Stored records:
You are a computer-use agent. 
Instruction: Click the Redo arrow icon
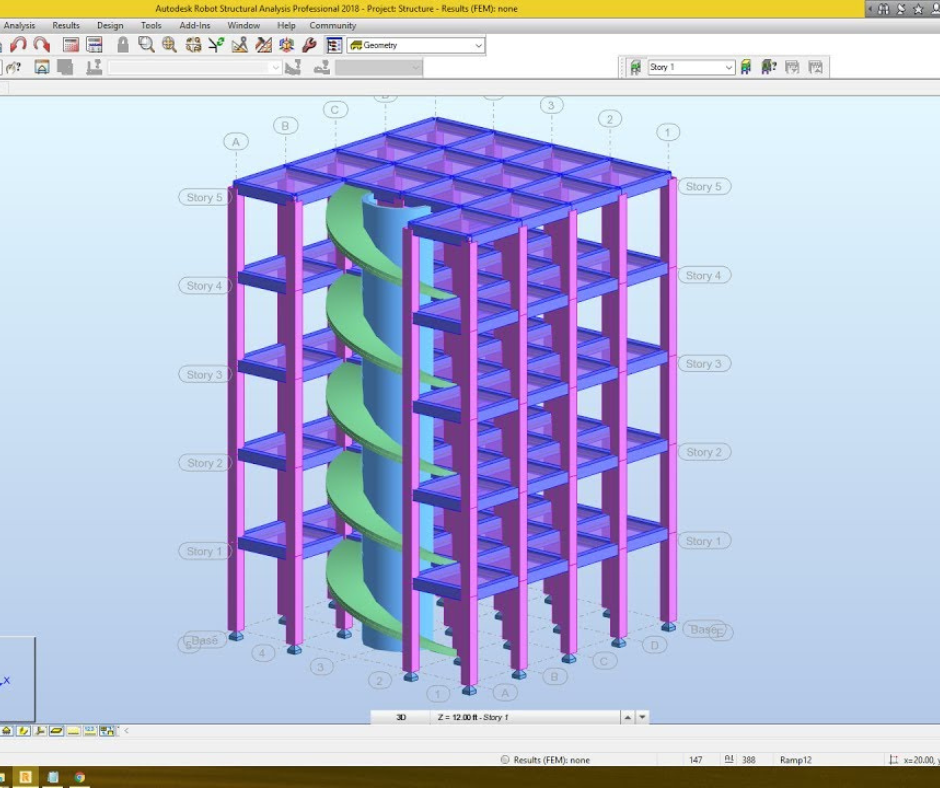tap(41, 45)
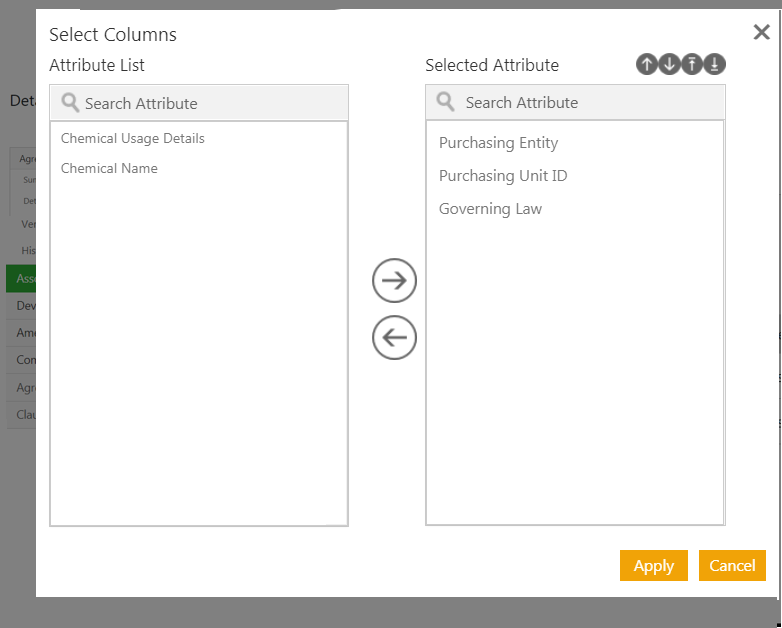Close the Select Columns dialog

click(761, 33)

* **PROBLEM STATEMENT**
Please retype the data exactly, but do not carry over any picture.

* **YOUR SOLUTION**
You are a computer-use agent. 
Instruction: Click the Redo arrow icon
tap(41, 45)
Close the Select Columns dialog

click(761, 33)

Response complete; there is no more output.